R v Goodchild aka Bowman

Case

[2015] QCA 8

4 FEBRUARY 2015

No judgment structure available for this case.

[2015] QCA 8

COURT OF APPEAL

CARMODY CJ
HOLMES JA
GOTTERSON JA

CA No 234 of 2014
DC No 129 of 2010

THE QUEEN

v

GOODCHILD, Ruth
aka BOWMAN, Ruth  Applicant

BRISBANE

WEDNESDAY, 4 FEBRUARY 2015

JUDGMENT

HOLMES JA: On 5th of September 2014, the applicant filed an application for an extension of time within which to seek leave to appeal from the decision of a District Court Judge given on 22 March 2013. The applicant had been convicted by a Magistrate of an offence under s 530A(6) of the Corporations Act 2001 (Cth), of failing as a company officer to comply with a requirement to deliver the company books in her possession to the liquidator and to tell the liquidator where any other books were.

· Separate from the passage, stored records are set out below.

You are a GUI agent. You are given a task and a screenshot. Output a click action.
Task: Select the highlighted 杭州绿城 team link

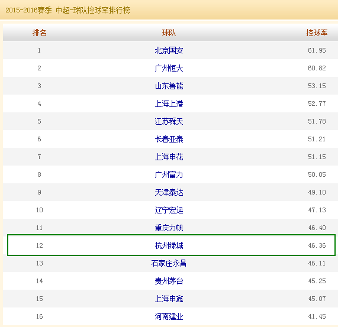tap(169, 245)
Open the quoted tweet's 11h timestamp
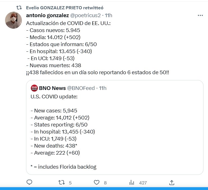Screen dimensions: 208x190 point(103,88)
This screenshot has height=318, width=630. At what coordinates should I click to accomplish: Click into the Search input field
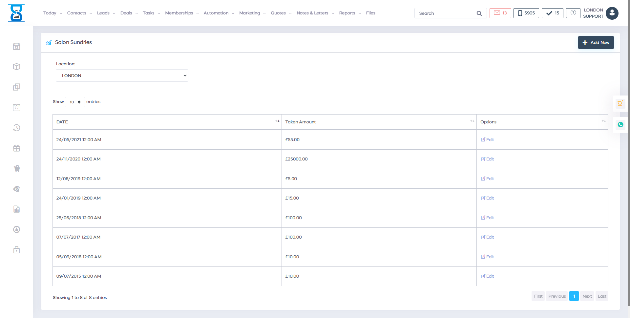coord(444,13)
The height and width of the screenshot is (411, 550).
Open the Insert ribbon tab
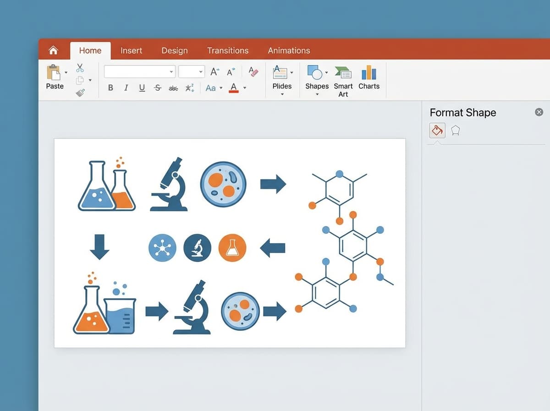tap(131, 50)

I would refuse the application for an extension of time.  Firstly, the applicant has failed to provide any explanation for the almost 18 month delay between the giving of the decision and her application.  Secondly, there is nothing to suggest that the proposed application for leave to appeal has any merit.  The Magistrate had rejected the applicant’s evidence that she wrote a letter which discharged her obligations under the statute on 31 August 2009 and posted it about a week later.  He found that it was, in fact, written at some later time, probably in April 2010.  In reaching that conclusion he noted inconsistency between the terms of the letter and the applicant’s evidence that she had not as at August 2009 opened correspondence from the liquidator.

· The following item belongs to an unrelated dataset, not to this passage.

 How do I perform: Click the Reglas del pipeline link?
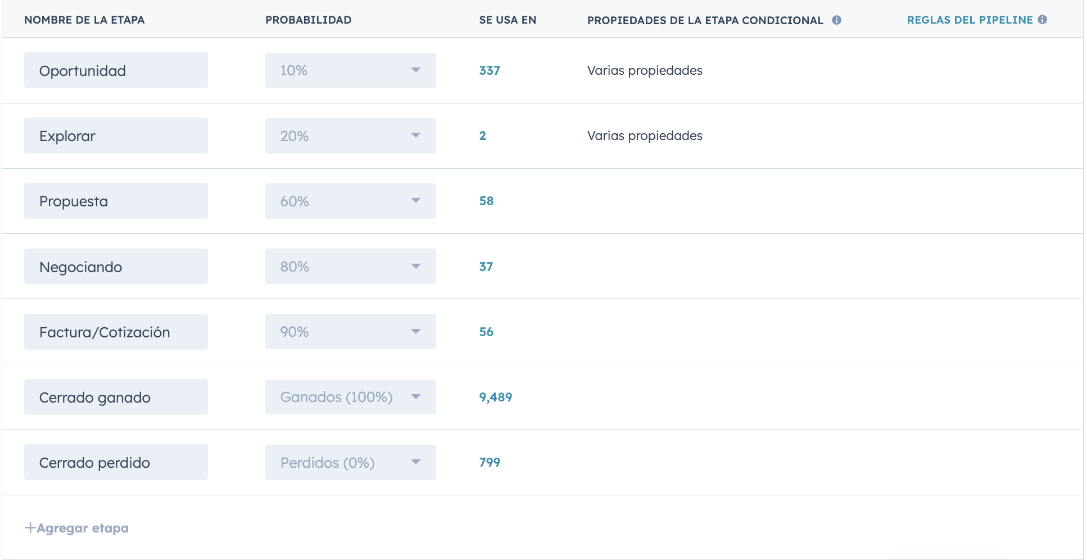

Before the District Court Judge, the applicant sought to adduce fresh evidence in the form of a letter from a Mr Bathe, describing himself as the sales assistant/general manager of a business called “The Laptop Man”.  In that letter, Mr Bathe said that he had examined the applicant’s computer on 8 November 2012 and was able to locate a letter created on 29 August 2009.  He provided a printout of the properties of the document, according to which it was titled “KPMG MKY 123 1(1)”, was created on 29 August 2009 and was accessed and modified on 6 April 2010.  (KPMG was the firm to which the liquidator belongs.)  Mr Bathe had not extracted the document.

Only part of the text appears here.